Mount Freedom Jewish Center president Jamie Ramsfelder of Morristown said that all those who attended “were touched by Rabbi Weiss’s message of hope for inclusion and unity. We are so proud to have his former student, Rabbi Menashe East, as our spiritual leader and friend.”

East, who has been at MFJC for a year and a half, appeared delighted with the evening’s program and turnout.

“I was taken by Rabbi Weiss’s vision for Orthodox Jewry and his leadership,” said East. “In fact, that’s what inspired me to become a rabbi. I am delighted that friends from all over the area came out to hear Rav Avi’s message.”

Congregant and past president Steven Schwartz of Randolph said that while “we often think of activists as firebrands, Weiss is the sweetest of men and purest of souls.”

During a question-and-answer session, Weiss welcomed the opportunity to comment on his clash with the Orthodox establishment when he conferred the title of “Rabba” on a woman, Sara Hurwitz, who trained as a spiritual and halachic leader under his auspices.

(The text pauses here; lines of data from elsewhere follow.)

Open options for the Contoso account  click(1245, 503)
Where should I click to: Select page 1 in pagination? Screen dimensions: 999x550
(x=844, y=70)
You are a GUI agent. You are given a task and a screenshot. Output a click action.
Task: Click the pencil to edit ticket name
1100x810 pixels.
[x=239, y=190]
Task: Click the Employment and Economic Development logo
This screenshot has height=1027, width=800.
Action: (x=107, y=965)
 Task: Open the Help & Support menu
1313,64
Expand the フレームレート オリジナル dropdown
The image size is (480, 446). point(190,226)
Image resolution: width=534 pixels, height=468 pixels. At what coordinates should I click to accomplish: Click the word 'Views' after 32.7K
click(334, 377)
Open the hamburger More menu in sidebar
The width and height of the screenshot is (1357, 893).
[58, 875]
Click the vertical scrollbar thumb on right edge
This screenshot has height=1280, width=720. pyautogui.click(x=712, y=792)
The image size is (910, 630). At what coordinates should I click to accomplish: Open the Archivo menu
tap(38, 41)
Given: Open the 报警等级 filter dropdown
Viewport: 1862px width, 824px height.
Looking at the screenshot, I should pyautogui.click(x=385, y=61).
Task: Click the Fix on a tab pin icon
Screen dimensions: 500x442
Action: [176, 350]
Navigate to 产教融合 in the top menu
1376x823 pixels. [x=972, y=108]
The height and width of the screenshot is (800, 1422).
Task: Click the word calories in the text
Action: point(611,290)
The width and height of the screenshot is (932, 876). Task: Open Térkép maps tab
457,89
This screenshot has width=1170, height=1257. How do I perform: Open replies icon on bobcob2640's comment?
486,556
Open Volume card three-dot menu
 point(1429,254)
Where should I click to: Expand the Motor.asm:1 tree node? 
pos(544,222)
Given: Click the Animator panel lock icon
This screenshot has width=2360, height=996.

Weiss praised Hurwitz, saying that she was empathic, learned, and solidly grounded. He said that “history” would be on his side of the issue of women’s role in Orthodoxy.

Admitting that he was happily “naive” when he began the work that would ultimately result in the founding of YCT 11 years ago, Weiss said that the yeshiva, its graduates, and their work in the larger Jewish community were a source of immense personal joy and satisfaction.

With a smile, Weiss asked the gathering to conclude the evening not with a moral or a message or one of his own stories, but with a song — a request the audience fulfilled as they stood, arms clasping one another, and sang the niggun they had learned earlier in the evening.